Les entreprises mises en cause auront un délai de six mois pour lutter contre les discriminations découvertes par le "testing" en prenant les mesures adéquates via un accord au sein de l'entreprise ou en mettant en place un "plan d’actions après consultation du comité social et économique". Cette durée pourra être prorogée de trois mois "afin de favoriser la conclusion d'un accord". La mesure favorisant le "name and shame" a été soutenue par Jean-Félix Acquaviva (Liot), qui a estimé que "s'attaquer à l'image de marque est le meilleur moyen de faire réagir une entreprise".
Pour créer de la confiance entre les différents acteurs, le texte crée également un "comité des parties prenantes" qui participera à "l’élaboration de la méthodologie des tests de discrimination et émet[tra] des avis sur les suites devant leur être données". Il réunira notamment des parlementaires, des représentants d’organisations d’employeurs et d’organisations syndicales de salariés, des personnalités "indépendantes" ou encore un représentant du Défenseur des droits. Le président du Cese choisira les associations de lutte contre les discriminations qui participeront au comité.
"Cette proposition de loi concrétise la promesse faite par le président de la République de lutter plus efficacement contre les discriminations dans notre pays", a déclaré Bérengère Couillard.

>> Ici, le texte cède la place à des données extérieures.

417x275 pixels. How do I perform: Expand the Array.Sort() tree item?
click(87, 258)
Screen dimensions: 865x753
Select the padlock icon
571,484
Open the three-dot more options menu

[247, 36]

La ministre déléguée chargée de l'Egalité entre les femmes et les hommes et de la Lutte contre les discriminations a précisé que le texte s'inscrivait "dans le plan national de lutte contre le racisme, l'antisémitisme et les discriminations liées à l'origine 2023-2026 annoncé en janvier 2023 par la Première ministre".
Le soutien de l'exécutif au texte faisait peu de doutes : Marc Ferracci avait déposé un amendement au projet de loi de finances pour l'année 2024 visant à doter la Dilcrah de moyens supplémentaires. Le but : lancer dès le début de l'année prochaine des campagnes de testings, sans attendre l'adoption définitive de la proposition de loi. L'amendement a été incorporé au budget par le gouvernement, qui a choisi de le retenir dans le cadre de son usage du 49.3. Bérengère Couillard a indiqué mercredi que l'objectif était de tester 500 entreprises en 2024.

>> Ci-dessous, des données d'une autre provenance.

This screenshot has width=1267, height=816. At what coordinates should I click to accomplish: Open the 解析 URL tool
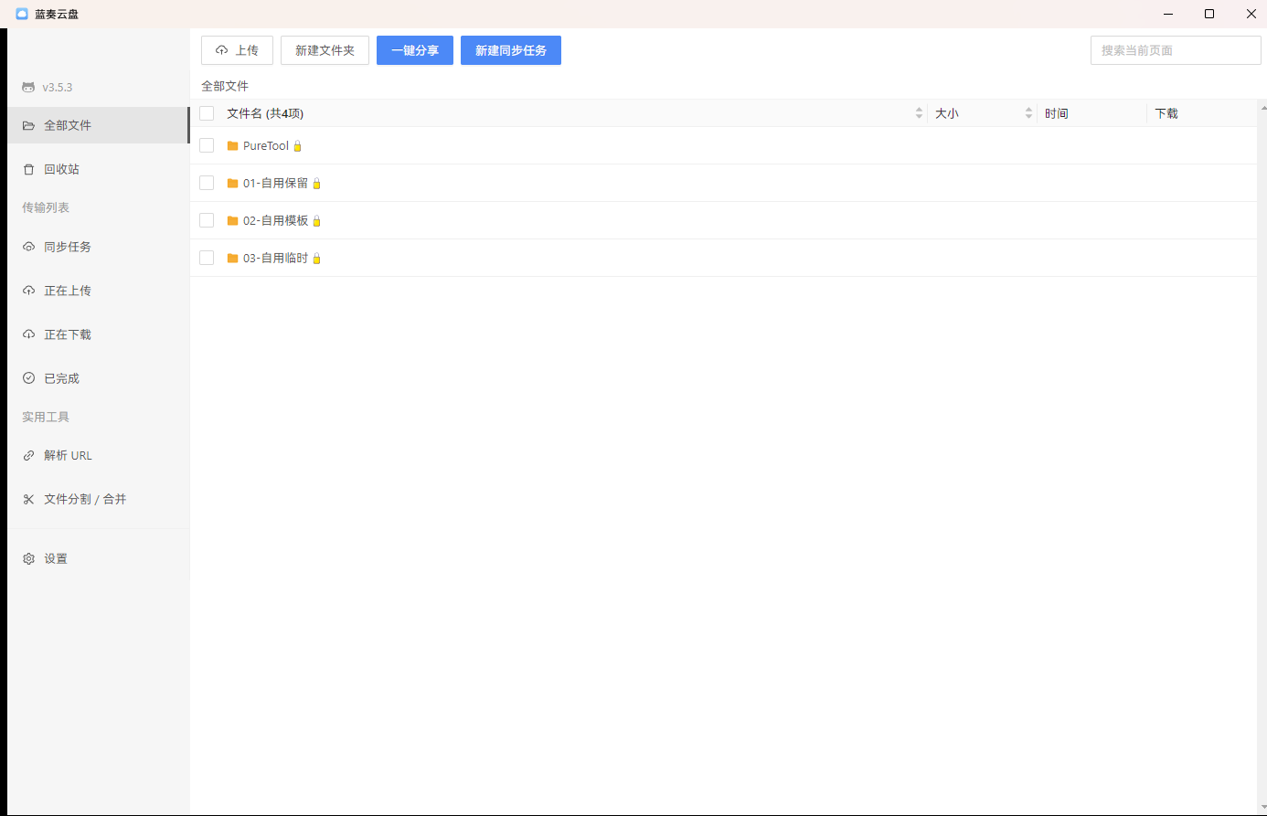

Le Rassemblement national a critiqué la proposition de loi, accusant la majorité de vouloir "faire un coup de com'" et de "dévoyer" le combat de la lutte contre les discriminations. "Ceux qui nous présentent [ce texte] aujourd'hui n'ont pas la volonté de combattre fermement par la voie judiciaire les discriminations", a expliqué Emmanuel Blairy (RN). L'élu a également dénoncé une "procédure de type inquisitoriale contre nos entreprises et nos administrations".
Du côté des Républicains, Raphaël Schellenberger a lui aussi dénoncé la proposition de loi, jugée "d'une complexité sans nom" et "particulièrement inopérante". Selon lui, le texte pose "une présomption de culpabilité quasi systématique sur les entreprises". Le député LR s'est également opposé au principe du "name and shame", qui "tend à se substituer à la justice" et à "transformer les administrations en juge".
A la tribune de l'Assemblée nationale, le député La France insoumise Carlos Martens Bilongo a fait part de sa propre expérience des discriminations, avant de qualifier la réforme de "trop timide, floue" et de "manquant d'ambition".
Par ailleurs, Frédéric Maillot (GDR) et Mariette Karamanli (PS) se sont opposés à la réalisation par la Dilcrah de "tests individuels à visée contentieuse" car cette "mission est assurée par la Défenseure des droits". Sur ce point précis, Marc Ferracci a expliqué que le nombre de tests individuels réalisés par la Défenseure des droits était "très faible" et que le travail de la Dilcrah serait "complémentaire" à celui opéré par les services de Claire Hédon. Finalement, les députés ont limité la capacité de la Dilcrah à mener ces tests individuels : cette nouvelle mission sera une expérimentation de trois ans.